Wrestling Demons by Jason Brick – Book Review
Wrestling Demons by Jason Brick – Book Review
Author – Jason Brick
Publisher – Not a Pipe Publishing
Pages – 318
Released – 19th June 2017
ISBN-13 – 978-0998388038
Format – ebook, paperback, hardcover
Reviewer – Abby
Rating – 4 Stars
I received a free copy of this book
Varsity wrestler Connor Morgan and his mother moved to Portland, Oregon to get away from his drug-addicted father, but they didn’t move away from trouble. At his new high school, three heavyweight wrestlers chase him through the halls. He runs away, in his underwear, past the girl he likes, into the January cold.
Then something weird happens.
The next thing Connor knows, he is fighting for his life against supernatural evil with the help of new friends as he learns the powers and dangers of his new destiny. The stakes rise as he discovers a powerful enemy bent on destroying more than just his high school. Ultimately, he must embrace his role in an ancient fight if he wants to save the day.
And he still has to get good grades and a date for the prom.
Part high school drama, part Japanese mythology, Wrestling Demons by Jason Brick is a novel that ticks all the conventional YA boxes, then superkicks them to the dojo floor.
Starting with the more conventional elements, Wrestling Demons follows Connor Morgan, a sophomore who’s recently moved to a new school in Portland, Oregon. He’s an ambitious and capable athlete, joining the school’s wrestling varsity team. He’s also got his ‘flaws’: he comes from a broken home. He feels like he doesn’t fit into school life. He’s not got the girl. He’s also frantically running around the school hallways in his underwear as he’s being chased by a gang of bullies from his wrestling team, even just after winning a match. This is when he bumps into Susan ‘Freaking’ Parker – AKA the girl of his dreams.
It’s also when he witnesses something ‘weird happen’, as a girl from his wrestling team – Sage – and her friends attacks the bullies. As they lay on the ground, ‘shadows started dripping out of their ears… the shadow congealed into the form of short… thing’.

☆ ☆ ☆ ☆ ☆

=== DIRECTION ===
In the book review, where did Connor Morgan and his mother move, and what were they trying to escape?

☆ ☆ ☆ ☆ ☆

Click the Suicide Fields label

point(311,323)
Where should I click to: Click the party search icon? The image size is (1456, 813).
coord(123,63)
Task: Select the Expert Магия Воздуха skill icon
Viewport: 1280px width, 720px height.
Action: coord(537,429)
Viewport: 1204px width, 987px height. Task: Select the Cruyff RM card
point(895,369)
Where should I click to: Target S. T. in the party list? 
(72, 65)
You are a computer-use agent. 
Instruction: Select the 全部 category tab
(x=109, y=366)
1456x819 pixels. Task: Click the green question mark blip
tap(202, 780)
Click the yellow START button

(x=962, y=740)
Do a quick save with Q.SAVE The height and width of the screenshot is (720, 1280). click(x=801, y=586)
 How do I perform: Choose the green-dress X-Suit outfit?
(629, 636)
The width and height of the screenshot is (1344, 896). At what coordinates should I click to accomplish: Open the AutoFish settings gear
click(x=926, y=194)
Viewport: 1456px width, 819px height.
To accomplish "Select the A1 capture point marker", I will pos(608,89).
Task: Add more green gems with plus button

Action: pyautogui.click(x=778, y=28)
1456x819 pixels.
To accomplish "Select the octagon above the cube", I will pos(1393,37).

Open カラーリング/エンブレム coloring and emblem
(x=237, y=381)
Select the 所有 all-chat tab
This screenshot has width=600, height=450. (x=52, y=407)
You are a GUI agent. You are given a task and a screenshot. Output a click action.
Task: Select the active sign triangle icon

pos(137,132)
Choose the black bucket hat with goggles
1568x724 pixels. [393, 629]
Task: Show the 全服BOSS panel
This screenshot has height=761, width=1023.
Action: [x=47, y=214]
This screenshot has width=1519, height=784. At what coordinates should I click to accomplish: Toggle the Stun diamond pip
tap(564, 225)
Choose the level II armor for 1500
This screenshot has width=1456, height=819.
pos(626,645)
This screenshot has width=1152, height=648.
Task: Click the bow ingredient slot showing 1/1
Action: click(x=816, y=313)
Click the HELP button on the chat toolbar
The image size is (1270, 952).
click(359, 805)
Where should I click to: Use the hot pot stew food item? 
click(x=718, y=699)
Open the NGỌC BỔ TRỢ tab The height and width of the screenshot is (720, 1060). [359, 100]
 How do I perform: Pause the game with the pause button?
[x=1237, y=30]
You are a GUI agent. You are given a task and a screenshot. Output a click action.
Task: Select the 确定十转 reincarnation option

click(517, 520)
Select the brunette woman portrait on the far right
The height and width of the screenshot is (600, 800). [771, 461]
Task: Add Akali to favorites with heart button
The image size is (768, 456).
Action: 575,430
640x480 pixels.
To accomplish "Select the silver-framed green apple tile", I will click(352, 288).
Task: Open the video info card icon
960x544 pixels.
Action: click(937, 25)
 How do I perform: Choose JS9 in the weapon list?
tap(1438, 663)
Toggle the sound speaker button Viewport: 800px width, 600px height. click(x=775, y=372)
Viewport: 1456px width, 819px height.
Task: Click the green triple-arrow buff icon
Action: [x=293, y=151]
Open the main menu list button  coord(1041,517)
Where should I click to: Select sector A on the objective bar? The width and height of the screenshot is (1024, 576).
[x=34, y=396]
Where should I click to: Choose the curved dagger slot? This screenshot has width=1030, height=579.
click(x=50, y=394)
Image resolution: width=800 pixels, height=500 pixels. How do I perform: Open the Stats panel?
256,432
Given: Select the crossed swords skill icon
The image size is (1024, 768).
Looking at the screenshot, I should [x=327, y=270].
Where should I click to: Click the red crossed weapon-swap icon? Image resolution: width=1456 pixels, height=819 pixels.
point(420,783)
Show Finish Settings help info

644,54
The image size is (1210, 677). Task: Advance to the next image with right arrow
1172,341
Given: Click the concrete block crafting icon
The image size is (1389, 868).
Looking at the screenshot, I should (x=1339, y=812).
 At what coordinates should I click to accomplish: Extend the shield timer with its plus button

☆ ☆ ☆ ☆ ☆

=== ANSWER FOR THIS EXERCISE ===
They moved to Portland, Oregon, to get away from Connor's drug-addicted father.